* [TASK PROMPT]
Please continue the HDTV repair thread, picking up right after its final line.

* [DOCUMENT SECTION]
-=-=-=-=-

# HDTV repair help



## mattamal (Jan 14, 2010)

The board with the on off button is broken at the corner so when you press it the whole board moves with it. What is the proper way to fix this?


----------



## lcaillo (May 2, 2006)

Brand, model? For most people I would suggest replacing the board. For a more skilled individual you can bridge the traces with bits of wire soldered across and use epoxy to hold the board together.


----------



## mattamal (Jan 14, 2010)

Thanks its a Toshibi 57HDX82 None of the circuitry was damaged a small small corner I thought super glue or epoxy. The problem being that being that small will it hold? I aslo need help on posting pics. Much appreciated Matt


----------



## lcaillo (May 2, 2006)

-=-=-=-=-

* [DATA SHOWN]
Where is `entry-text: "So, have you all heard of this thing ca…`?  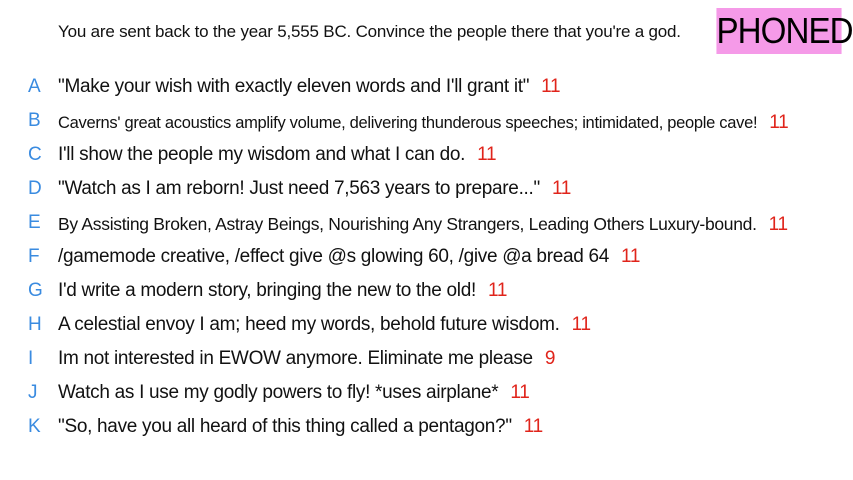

-=-=-=-=-

* [RESPONSE TO THE TASK]
Either one is fine. There is a Service and Support Forum with a Toshiba sub forum, BTW. I am leaving this here for now since it is a rather generic question, but it would probably be best to put it in the more general DIY Repair forum. If it develops into a problem more specific to Toshiba, it should be in the Toshiba area.


----------



## mechman (Feb 8, 2007)

mattamal said:


> I aslo need help on posting pics.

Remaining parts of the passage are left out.